Heavy rock n’ roll; it’s big, it’s loud and it speaks to us on a physical level. What makes heavier music so appealing to us isn’t just the fact that it can rumble the floorboards beneath our feet, but that it can transcend sound and space and assault us with its audiological might. It takes more than cranked amplifiers and sterling guitar riffs to make a record that can shatter rocks and melodies alike, but in the case of Austin, Texas’ Dayeater, there simply isn’t another way of doing business. In their eponymous second album Dayeater takes us right into the core of their infectiously catchy yet fiercely weighty style of hard rock, which shockingly utilizes a lot less volume than I might have expected in producing a thoroughly blistering LP.

Tracks like Dayeater’s “Sleepy Brain” pay an homage to the group’s metallic influences such as Pentagram and Black Sabbath, but I would by no means classify their latest record as a metal album. Where heavy metal lacks any sort of swing in its recreation of what is essentially blues rock song structures, Dayeater’s music embraces the rollicking sound of its source material, sumptuously taking cues from the Delta-inspired flavor of late 60s psychedelic bands instead of the gloomy stomp of their successors. This record certainly would appeal to fans of metal’s more cerebral scenes, but through and through it’s difficult to argue its debt to the indie rock ethos that spawned it, as well as the band’s general rejection of campy imagery.

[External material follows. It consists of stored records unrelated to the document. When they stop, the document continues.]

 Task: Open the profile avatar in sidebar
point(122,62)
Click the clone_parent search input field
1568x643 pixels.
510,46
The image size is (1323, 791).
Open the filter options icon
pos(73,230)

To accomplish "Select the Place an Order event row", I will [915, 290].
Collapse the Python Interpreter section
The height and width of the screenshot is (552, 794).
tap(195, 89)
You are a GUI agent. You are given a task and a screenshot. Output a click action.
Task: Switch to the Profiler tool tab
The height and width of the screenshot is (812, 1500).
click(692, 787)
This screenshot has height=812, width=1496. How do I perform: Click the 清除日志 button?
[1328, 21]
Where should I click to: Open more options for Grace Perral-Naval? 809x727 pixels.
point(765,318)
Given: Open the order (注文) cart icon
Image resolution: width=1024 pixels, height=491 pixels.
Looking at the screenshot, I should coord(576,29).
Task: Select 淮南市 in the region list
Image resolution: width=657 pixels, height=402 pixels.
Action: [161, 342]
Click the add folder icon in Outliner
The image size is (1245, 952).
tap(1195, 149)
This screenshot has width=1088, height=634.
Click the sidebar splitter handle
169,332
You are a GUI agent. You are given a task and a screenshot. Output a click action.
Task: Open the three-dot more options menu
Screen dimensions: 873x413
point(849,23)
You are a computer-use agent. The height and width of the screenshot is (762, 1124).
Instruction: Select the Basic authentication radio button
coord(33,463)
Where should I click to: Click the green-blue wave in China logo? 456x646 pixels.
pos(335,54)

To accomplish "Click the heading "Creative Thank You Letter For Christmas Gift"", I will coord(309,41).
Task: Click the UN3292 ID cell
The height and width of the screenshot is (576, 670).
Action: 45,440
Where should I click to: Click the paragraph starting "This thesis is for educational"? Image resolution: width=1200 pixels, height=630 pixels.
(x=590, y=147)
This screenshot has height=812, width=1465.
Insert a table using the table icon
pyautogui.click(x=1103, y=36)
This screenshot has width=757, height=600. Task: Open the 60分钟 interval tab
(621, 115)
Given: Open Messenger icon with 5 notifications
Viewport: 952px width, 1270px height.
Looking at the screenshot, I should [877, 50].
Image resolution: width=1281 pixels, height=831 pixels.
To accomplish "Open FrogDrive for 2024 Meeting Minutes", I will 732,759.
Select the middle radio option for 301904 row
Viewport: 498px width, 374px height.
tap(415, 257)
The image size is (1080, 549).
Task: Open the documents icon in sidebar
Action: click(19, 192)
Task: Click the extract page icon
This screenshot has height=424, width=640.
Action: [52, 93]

“Veinte Veinte” and “Laxadaze” show off Dayeater’s more exotic side, which is just as inviting as their more abrasive tracks to behold on this record. I like that in making a sequel to 2016’s Voices Out of Nowhere the band decided to rehash their signature formula and even out some of their harmonies. I liked Voices, but when compared to Dayeater it seems almost amateurish and fragmented. These guys have worked hard at refining their sound in the last couple of years, and when you listen to their collective body of work you really notice how much development they’ve made. They’ve still got a few minor, very fixable kinks to work out, but overall I have to say that they’ve made substantial improvements that exhibit how committed they are to making this sound their own.

Dayeater’s kind of music is admittedly not everyone’s cup of tea, but if you’re like me and live for speaker-shaking riffs that make as enormous an impression with their tenacity as they do with their tonality, the band’s latest album certainly satiates a hunger for explosive audio. Rock has so many different facets to its growing tree of subgenres, and it’s exciting to see groups like this one relentlessly expanding their sonic palate with open-minded experimentation and calculated compositions that engage us on every level. This is the more mature of their two studio albums to date, and it would be a good place for unfamiliar fans to start getting acquainted with Dayeater’s sound profile. I enjoyed this album, and I think most heavy music fans would be inclined to as well.